ASSIGNMENT => From the entries below, reproduce exactly the line containing "Task: Tap the hands emoji after '找你'", the line containing "Given: Select Swarovski size 50 cell", and every line in between, with nothing added.

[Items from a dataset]

- - -

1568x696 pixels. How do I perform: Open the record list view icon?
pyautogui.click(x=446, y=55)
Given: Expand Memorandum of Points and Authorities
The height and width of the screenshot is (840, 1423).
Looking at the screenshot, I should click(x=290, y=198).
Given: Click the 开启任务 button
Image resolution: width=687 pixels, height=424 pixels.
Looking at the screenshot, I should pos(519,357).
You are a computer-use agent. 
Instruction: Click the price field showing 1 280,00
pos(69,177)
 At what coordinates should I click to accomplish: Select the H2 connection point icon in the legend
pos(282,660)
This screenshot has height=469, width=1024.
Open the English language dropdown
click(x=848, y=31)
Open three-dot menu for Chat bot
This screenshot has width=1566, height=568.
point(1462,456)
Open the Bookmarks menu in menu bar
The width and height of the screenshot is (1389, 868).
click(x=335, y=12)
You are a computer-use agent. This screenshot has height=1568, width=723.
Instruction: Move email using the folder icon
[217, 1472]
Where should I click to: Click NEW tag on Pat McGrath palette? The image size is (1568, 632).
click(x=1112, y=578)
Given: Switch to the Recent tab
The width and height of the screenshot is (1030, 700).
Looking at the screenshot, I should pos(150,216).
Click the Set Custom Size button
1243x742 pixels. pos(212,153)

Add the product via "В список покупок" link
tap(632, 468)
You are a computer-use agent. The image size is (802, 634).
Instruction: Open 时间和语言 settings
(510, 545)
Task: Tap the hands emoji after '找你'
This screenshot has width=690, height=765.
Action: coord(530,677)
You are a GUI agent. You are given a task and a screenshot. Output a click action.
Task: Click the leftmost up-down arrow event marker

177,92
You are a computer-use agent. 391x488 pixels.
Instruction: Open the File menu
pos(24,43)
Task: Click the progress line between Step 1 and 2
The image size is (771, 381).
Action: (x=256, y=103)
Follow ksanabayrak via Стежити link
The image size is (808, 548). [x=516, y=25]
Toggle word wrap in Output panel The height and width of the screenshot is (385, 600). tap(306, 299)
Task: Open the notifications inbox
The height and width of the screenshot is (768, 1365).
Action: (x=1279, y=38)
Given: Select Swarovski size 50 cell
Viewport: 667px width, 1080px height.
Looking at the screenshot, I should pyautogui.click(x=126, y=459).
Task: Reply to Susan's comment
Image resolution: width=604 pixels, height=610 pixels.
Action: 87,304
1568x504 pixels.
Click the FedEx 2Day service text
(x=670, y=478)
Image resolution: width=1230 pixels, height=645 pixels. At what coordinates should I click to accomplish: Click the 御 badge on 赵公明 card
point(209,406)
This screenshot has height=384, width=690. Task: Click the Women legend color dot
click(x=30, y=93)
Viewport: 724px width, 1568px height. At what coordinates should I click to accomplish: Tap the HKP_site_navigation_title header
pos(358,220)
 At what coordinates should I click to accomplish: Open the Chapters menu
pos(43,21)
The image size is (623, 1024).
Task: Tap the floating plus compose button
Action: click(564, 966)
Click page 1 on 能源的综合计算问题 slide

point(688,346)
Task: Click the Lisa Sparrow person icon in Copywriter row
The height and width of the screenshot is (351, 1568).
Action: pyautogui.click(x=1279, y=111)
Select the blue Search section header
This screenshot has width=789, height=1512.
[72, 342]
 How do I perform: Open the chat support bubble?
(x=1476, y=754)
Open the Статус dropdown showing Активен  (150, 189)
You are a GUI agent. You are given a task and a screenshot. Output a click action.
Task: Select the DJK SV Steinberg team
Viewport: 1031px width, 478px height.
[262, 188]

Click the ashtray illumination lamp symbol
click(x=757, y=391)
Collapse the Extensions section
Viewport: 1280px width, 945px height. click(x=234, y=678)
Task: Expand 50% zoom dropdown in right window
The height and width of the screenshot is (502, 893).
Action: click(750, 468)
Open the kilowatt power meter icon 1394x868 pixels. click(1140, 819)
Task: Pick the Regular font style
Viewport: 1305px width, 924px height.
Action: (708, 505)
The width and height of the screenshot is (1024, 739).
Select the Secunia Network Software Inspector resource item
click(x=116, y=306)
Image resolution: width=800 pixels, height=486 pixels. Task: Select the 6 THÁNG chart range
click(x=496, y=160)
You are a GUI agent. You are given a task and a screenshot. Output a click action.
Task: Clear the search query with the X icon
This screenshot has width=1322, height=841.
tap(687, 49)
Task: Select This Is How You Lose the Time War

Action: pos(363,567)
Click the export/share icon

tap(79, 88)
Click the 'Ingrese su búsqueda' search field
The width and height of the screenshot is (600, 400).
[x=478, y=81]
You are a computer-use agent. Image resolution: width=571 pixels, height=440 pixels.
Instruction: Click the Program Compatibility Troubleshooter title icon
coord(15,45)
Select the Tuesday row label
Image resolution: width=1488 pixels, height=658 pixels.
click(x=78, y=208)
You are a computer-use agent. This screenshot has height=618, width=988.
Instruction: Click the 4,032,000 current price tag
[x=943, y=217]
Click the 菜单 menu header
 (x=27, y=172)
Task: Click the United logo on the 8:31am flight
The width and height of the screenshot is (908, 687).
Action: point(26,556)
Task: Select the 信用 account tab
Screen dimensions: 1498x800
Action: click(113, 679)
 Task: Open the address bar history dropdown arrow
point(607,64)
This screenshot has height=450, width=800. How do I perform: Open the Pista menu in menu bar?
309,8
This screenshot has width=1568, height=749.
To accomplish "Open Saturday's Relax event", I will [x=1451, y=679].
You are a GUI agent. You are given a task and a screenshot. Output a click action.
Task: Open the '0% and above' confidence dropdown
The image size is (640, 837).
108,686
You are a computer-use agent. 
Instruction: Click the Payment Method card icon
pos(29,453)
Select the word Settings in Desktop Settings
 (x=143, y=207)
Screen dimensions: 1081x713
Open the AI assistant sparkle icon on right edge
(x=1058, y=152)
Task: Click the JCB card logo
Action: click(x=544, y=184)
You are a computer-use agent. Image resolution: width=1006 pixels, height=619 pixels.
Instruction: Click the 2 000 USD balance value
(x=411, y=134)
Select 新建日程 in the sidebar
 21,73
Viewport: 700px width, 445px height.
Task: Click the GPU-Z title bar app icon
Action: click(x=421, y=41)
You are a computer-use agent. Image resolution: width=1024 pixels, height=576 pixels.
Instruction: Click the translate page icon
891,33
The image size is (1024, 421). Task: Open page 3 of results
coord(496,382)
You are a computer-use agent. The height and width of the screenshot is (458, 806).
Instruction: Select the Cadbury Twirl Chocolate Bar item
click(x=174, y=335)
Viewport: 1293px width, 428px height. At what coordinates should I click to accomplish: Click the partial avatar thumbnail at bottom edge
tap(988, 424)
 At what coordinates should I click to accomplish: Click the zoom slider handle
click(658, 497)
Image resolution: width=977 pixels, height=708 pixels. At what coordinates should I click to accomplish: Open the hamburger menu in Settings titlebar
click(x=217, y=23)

- - -

YOUR RESPONSE =>
Task: Tap the hands emoji after '找你'
This screenshot has width=690, height=765.
Action: coord(530,677)
You are a GUI agent. You are given a task and a screenshot. Output a click action.
Task: Click the leftmost up-down arrow event marker

177,92
You are a computer-use agent. 391x488 pixels.
Instruction: Open the File menu
pos(24,43)
Task: Click the progress line between Step 1 and 2
The image size is (771, 381).
Action: (x=256, y=103)
Follow ksanabayrak via Стежити link
The image size is (808, 548). [x=516, y=25]
Toggle word wrap in Output panel The height and width of the screenshot is (385, 600). tap(306, 299)
Task: Open the notifications inbox
The height and width of the screenshot is (768, 1365).
Action: (x=1279, y=38)
Given: Select Swarovski size 50 cell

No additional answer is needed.